Source data:
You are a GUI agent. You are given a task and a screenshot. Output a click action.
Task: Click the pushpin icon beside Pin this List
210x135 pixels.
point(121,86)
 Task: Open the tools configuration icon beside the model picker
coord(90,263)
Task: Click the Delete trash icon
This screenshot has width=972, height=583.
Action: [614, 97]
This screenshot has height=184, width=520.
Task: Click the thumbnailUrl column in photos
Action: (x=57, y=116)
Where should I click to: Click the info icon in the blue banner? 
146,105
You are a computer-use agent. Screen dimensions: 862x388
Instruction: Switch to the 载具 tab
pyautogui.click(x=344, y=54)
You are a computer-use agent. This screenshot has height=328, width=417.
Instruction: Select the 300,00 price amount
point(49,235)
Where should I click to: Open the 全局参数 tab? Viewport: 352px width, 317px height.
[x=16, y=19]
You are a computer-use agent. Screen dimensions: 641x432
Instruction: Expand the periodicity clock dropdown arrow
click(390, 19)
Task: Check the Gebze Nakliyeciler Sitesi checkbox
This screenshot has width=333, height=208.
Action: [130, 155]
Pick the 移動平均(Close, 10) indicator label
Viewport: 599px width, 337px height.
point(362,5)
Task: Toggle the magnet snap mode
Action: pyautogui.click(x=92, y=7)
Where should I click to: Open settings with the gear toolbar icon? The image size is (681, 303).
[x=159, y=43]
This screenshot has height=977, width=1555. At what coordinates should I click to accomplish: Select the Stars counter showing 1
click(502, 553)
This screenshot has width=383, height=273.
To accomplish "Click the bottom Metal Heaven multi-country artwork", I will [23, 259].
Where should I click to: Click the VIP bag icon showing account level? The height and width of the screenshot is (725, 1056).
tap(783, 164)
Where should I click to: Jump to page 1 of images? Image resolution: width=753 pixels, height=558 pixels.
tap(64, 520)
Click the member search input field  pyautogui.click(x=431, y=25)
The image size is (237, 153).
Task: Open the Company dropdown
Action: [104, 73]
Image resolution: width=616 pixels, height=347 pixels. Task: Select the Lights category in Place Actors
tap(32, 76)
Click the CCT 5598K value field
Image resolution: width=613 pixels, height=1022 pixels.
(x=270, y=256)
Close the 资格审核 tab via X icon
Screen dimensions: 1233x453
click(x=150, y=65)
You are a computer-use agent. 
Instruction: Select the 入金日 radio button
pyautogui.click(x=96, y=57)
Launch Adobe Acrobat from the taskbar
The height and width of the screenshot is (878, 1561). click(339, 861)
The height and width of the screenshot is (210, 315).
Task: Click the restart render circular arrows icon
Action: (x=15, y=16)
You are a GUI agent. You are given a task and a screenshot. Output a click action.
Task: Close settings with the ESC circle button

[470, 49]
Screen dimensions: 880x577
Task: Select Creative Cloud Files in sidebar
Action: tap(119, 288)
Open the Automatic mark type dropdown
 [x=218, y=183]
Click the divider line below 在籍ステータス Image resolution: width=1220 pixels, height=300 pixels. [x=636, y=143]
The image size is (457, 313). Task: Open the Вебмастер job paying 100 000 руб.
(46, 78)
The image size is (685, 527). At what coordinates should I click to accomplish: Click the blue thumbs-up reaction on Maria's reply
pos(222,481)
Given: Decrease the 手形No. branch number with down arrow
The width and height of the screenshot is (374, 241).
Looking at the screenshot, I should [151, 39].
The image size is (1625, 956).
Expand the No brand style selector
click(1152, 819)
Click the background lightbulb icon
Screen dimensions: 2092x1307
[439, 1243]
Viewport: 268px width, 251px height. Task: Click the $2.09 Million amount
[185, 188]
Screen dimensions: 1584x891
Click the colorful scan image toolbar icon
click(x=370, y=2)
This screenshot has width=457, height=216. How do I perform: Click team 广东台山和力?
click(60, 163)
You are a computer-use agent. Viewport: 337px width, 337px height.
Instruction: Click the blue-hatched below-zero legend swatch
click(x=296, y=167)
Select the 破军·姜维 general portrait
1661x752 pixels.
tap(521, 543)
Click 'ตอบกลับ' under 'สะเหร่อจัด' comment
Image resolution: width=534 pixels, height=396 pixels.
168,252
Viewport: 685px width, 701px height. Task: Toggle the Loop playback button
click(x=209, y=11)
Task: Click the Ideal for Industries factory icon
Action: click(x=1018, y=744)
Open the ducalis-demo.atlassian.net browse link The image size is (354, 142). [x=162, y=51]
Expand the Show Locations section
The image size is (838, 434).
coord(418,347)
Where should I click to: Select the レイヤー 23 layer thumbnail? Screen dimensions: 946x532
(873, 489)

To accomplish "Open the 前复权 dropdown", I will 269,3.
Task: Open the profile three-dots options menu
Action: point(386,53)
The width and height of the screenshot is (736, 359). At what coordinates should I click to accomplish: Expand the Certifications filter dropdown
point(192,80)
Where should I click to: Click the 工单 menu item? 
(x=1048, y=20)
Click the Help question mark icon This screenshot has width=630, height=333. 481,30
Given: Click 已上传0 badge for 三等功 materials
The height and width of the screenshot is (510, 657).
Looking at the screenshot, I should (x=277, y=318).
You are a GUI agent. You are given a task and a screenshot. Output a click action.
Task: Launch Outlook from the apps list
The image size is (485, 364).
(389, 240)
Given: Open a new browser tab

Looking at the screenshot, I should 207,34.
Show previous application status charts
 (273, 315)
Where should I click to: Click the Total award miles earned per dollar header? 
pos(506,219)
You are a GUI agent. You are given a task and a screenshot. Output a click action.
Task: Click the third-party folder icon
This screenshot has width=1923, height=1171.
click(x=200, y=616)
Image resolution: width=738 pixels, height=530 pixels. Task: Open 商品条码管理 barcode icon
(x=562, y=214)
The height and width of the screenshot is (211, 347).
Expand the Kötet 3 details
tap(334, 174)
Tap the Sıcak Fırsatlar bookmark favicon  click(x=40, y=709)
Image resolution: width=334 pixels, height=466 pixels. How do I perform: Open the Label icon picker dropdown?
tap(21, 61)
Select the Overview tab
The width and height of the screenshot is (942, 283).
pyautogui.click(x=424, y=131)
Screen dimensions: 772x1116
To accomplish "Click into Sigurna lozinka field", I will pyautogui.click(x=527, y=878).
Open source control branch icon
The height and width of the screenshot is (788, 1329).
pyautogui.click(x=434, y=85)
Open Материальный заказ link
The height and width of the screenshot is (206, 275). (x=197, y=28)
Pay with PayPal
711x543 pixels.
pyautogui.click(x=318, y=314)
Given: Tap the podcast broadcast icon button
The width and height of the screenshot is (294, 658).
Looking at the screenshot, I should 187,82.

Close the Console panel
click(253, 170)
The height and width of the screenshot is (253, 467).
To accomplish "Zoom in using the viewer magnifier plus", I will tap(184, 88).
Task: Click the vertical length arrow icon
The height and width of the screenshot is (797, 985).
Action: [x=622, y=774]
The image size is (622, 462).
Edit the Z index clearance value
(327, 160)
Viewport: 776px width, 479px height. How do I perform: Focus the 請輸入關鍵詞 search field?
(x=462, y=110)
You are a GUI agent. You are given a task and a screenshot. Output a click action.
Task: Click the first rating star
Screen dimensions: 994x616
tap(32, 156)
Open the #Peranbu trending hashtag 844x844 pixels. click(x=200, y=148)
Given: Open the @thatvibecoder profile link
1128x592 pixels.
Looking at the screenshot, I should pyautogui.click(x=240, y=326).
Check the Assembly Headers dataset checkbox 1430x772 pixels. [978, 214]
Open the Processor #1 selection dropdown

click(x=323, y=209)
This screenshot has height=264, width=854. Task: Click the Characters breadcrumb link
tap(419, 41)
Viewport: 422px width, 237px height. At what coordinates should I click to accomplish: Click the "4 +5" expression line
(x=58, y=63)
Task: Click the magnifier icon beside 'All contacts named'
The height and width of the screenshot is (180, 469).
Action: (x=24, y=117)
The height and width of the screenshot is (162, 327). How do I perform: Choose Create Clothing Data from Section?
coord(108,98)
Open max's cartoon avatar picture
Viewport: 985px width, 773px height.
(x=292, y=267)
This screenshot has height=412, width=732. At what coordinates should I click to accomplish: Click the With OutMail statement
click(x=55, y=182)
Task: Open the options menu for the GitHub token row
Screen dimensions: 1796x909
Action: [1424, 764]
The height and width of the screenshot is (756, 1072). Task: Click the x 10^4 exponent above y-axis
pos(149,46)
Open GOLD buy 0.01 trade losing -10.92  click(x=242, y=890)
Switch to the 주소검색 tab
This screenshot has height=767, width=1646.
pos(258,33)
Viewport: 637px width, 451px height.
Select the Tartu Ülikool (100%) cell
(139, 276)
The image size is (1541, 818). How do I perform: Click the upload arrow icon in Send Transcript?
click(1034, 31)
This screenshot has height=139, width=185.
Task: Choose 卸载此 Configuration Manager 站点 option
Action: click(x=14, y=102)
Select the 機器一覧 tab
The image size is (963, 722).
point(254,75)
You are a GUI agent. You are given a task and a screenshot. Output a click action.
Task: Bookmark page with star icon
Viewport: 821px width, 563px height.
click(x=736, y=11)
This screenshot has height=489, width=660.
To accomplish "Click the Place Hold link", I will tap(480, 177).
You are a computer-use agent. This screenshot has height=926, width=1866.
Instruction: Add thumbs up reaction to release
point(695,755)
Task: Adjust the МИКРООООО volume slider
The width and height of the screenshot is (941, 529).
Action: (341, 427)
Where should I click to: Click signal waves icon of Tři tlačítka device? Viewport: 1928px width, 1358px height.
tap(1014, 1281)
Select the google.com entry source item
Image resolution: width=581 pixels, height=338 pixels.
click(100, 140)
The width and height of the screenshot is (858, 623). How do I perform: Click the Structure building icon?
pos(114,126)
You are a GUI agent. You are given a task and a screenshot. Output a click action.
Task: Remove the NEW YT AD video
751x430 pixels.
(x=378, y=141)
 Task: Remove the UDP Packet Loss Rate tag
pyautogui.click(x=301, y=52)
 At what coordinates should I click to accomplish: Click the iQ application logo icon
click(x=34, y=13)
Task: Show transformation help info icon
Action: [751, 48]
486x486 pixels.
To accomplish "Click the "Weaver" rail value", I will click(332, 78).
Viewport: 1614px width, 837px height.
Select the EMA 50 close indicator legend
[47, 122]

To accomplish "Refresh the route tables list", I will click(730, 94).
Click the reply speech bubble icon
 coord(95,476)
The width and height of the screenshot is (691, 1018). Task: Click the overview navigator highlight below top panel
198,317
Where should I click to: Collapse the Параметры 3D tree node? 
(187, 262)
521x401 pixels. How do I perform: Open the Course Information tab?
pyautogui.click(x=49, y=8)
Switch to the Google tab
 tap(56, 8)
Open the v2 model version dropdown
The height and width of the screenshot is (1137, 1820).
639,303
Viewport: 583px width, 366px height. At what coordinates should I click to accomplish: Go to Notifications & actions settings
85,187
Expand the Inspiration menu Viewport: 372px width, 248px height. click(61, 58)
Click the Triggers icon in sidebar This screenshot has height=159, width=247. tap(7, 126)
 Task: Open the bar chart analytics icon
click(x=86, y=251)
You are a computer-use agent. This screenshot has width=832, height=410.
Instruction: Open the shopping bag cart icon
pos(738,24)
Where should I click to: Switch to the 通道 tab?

• **REQUIRED WORK**
Copy out, word for word, the stretch from the start of the records through the line containing "coord(90,263)".

• **OUTPUT OF THE TASK**
You are a GUI agent. You are given a task and a screenshot. Output a click action.
Task: Click the pushpin icon beside Pin this List
210x135 pixels.
point(121,86)
 Task: Open the tools configuration icon beside the model picker
coord(90,263)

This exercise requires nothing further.